Manakin Genome (1.12Gb) Skip - wordlen - time to index - percent mapped at 85% -s 13 -k 13 - 1:00 - 2.04% -s 13 -k 16 - 2:45 - 2.17% -s 6 -k 13 - 1:30 - 1.15% -s 2 -k 13 - 3:17 - 0.00% -s 16 -k 16 - 2:21 - 3.27% -s 4 -k 16 - 7:23 - 1.71%
Zebra Finch (1.22GB)
-
Smalt
-a
flag will output explicit alignments and indicate deviation from reference. This could be useful. It outputs a mangled .sam file with positional information like this:QUERY: 77 AATTGATACAAATATTCC 94 REFERENCE: 181717161 AATTGATACAAATATTCC 181717178
.sam file it writes is not parseable by samtools though.

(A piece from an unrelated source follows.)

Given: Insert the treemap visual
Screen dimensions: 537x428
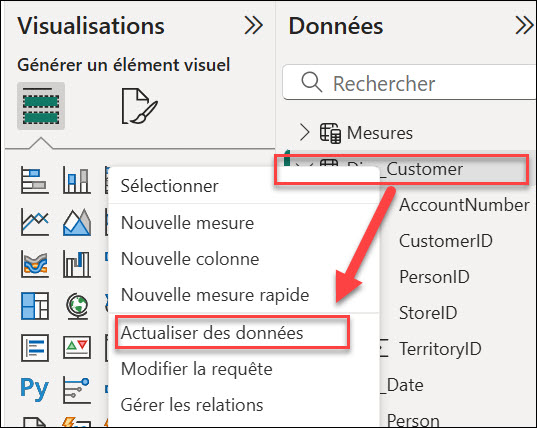Looking at the screenshot, I should click(x=35, y=306).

- The reference_sequence_path should be moved up in the params file ordering. I'm thinking it could be param 5. But maybe we should wait on reordering until after refseq branch is merged.

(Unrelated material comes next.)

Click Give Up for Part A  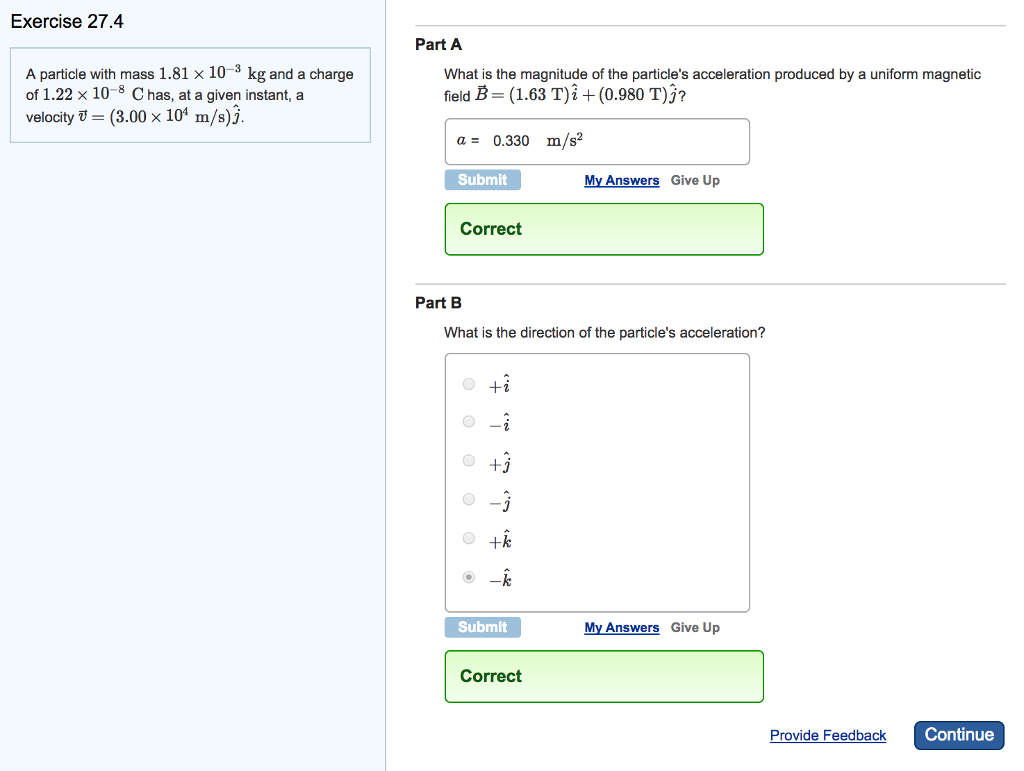[694, 180]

- Step3 could have an assembly_method toggle with three options: de_novo (default), reference, and hybrid (if we make a hybrid approach). Indexing only needs to be done for the second two approaches.
- Step3 reference assembly could create a new dir/ called reference, e.g. data1.dirs.reference
- I suppose the index is a property of the Assembly object, but not of Sample objects... we could make the reference files available as an attribute of the Assembly object, e.g., data1.